Técnico poliglota sobrevive com salário de R$ 400
Técnico poliglota
sobrevive com
salário de R$ 400
Um profissional que fala quatro línguas, tem cursos de especialização em três países e já visitou outros 133 nunca mais conseguiu emprego em sua área, depois de ser demitido de uma empresa que prestava serviço para a Itaipu Binacional.
O português João Carlos de Souza Jorge, hoje com 64 anos, demitido da Logus Engenharia em agosto de 1989, depois de nove anos de atuação na hidrelétrica, trabalha atualmente como recepcionista de um hotel que hospeda sacoleiros e ganha R$ 400,00 por mês. Sua mulher, Maria Guilhermina, de 47 anos, é empregada doméstica. Antes, nós é que tínhamos empregadas, lamenta Jorge.

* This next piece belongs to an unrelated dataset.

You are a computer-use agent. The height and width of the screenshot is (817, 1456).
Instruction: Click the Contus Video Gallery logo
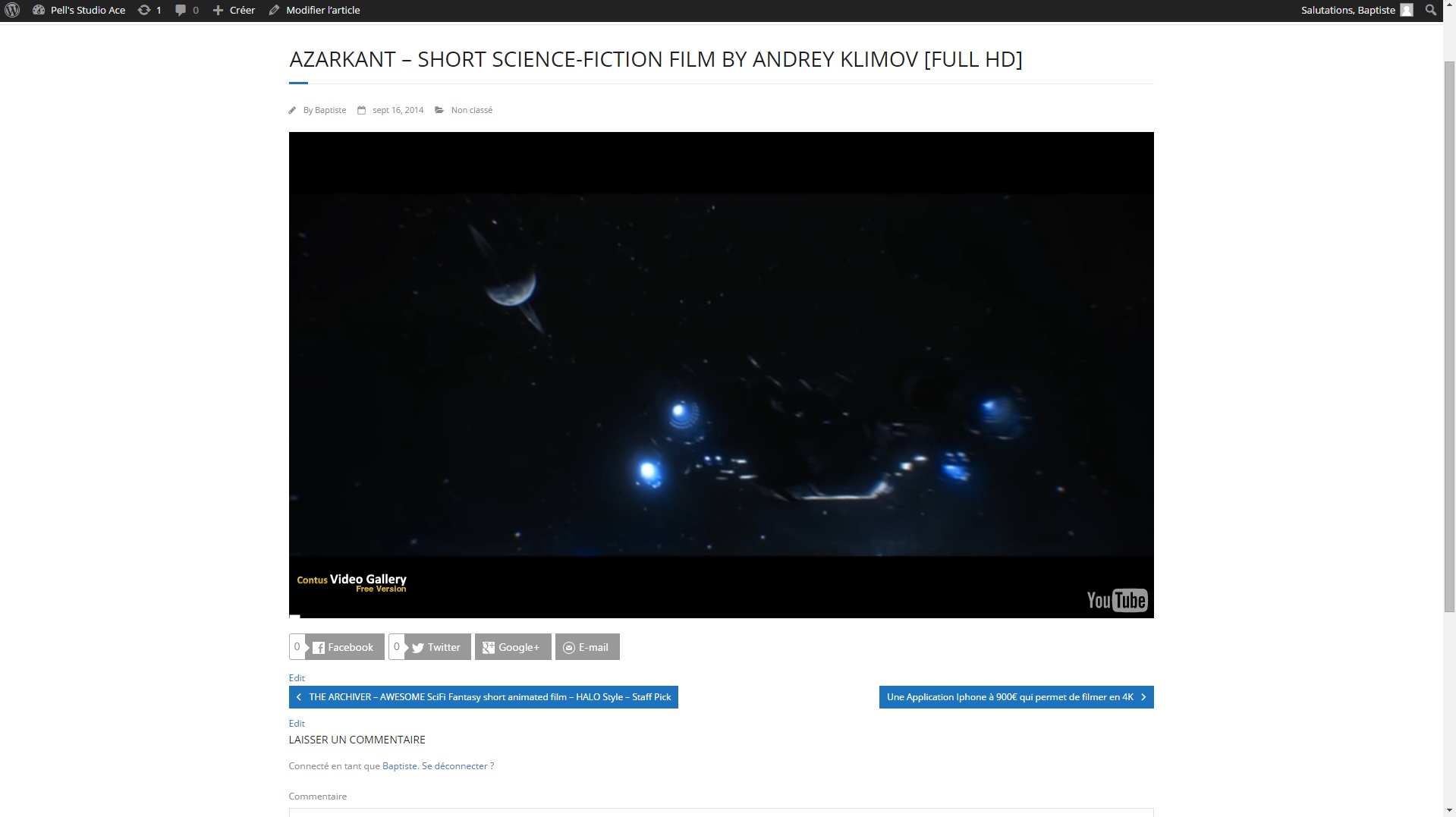[x=351, y=583]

Hoje o casal, que já viveu na Europa e em diversos Estados do Brasil, mora com a filha Yara, de 19 anos, em uma casa modesta na zona central de Foz do Iguaçu, pela qual paga R$ 200,00 mensais.
Jorge é especialista na área de radiologia (o uso de raio X para a checagem da qualidade de materiais e obras em construções), com cursos de especialização em Portugal, na França e na Inglaterra. Já trabalhou em grandes projetos em quatro continentes: Europa (Portugal), Ásia (Irã), África (Moçambique), América do Sul (Brasil).
Antes de Itaipu, ele atuou na construção de grandes hidrelétricas brasileiras: Tucuruí (Pará), São Simão (entre os Estados de Minas Gerais e Goiás) e Sobradinho (na divisa de Bahia com Pernambuco).
Jorge se considera uma vítima do governo Collor (90-92). Quando o Collor assumiu e confiscou os depósitos bancários, eu tinha no overnight os US$ 314.000 que recebi de indenização. Iria comprar duas casas em Aracaju (SE), mas o dinheiro ficou bloqueado.